>>2) if you are sweeping the tool, what difference would a high spot make - the high spot would affect the entire the edge anyway<<
I believe it creates serrated edge. I may be wrong. I would have to check it under magnification, but, as humans, we do not sweep as evenly as we think, causing the wheel to dig in just slightly deeper in spots. The next pass through, it would catch, however so slightly, deepening the serration ever so slightly.
The folks here are correct about the hollow grind process. The chisel needs to be kept in motion. Setting the bevel is an early step in the grinding process. Some people move to stones or sand paper after setting the bevel, others continue to hollow grind, using a wet grinder. The wet keeps the heat from transferring, but one could still crown the wheel or ease the edge. Personally I would not crown the wheel. Easing the edge makes sense.
When I was in the meat plant we used a water cooled flat grind to set the bevel, and three grits of stones to sharpen. The grinder was similar to this
>>3) a light touch would not generate heat - especially in a white wheel<<
A light touch will generate heat, but not at much heat as quickly. Like you say, quench anyway. Note, it heats faster where it is thin, i.e. the cutting edge.

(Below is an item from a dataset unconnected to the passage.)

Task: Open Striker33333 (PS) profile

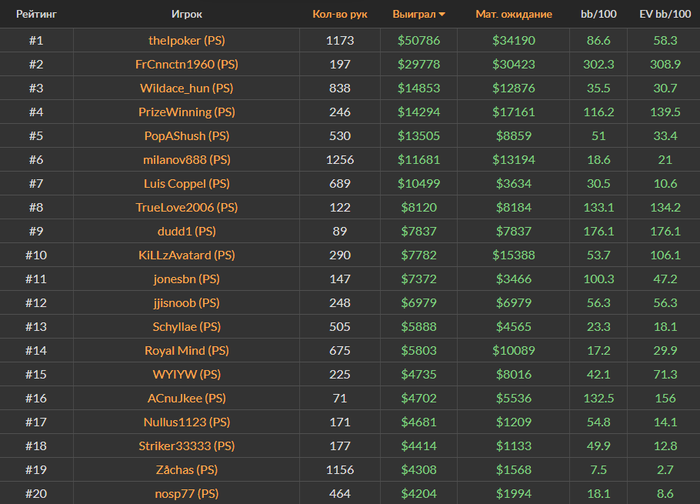Action: pos(187,446)
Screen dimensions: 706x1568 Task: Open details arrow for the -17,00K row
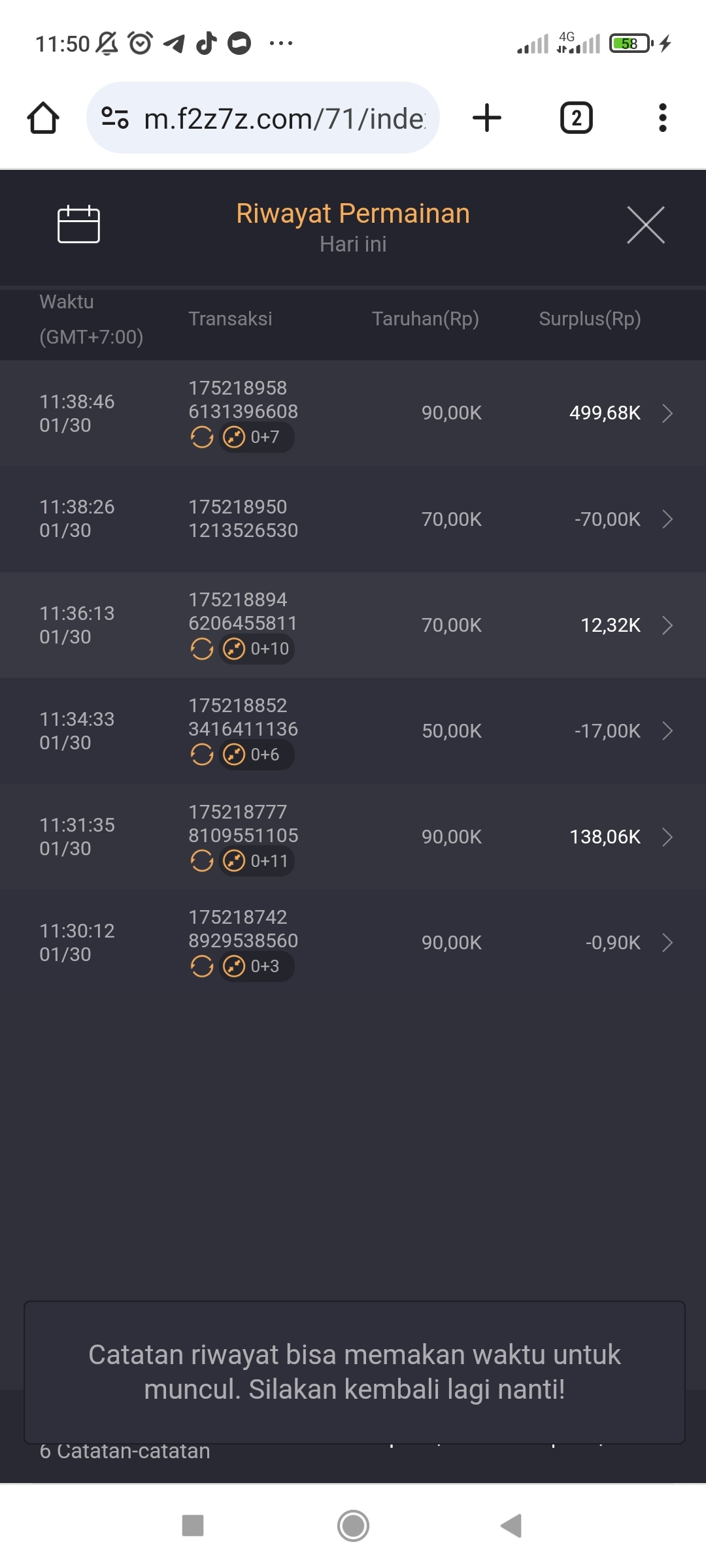coord(667,731)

>>5) a crowned wheel or a slightly eased edge might help prevent catching the leading edge of the tool<<
I can see easing the edge. I have never done that, but I can see where it would help.
>>6) there's still a learning curve - achieved only through experience (meaning "with practice")<<
Yep, practice, practice, practice. Having practiced in the meat plant for 10 years, I can put an edge on in my sleep.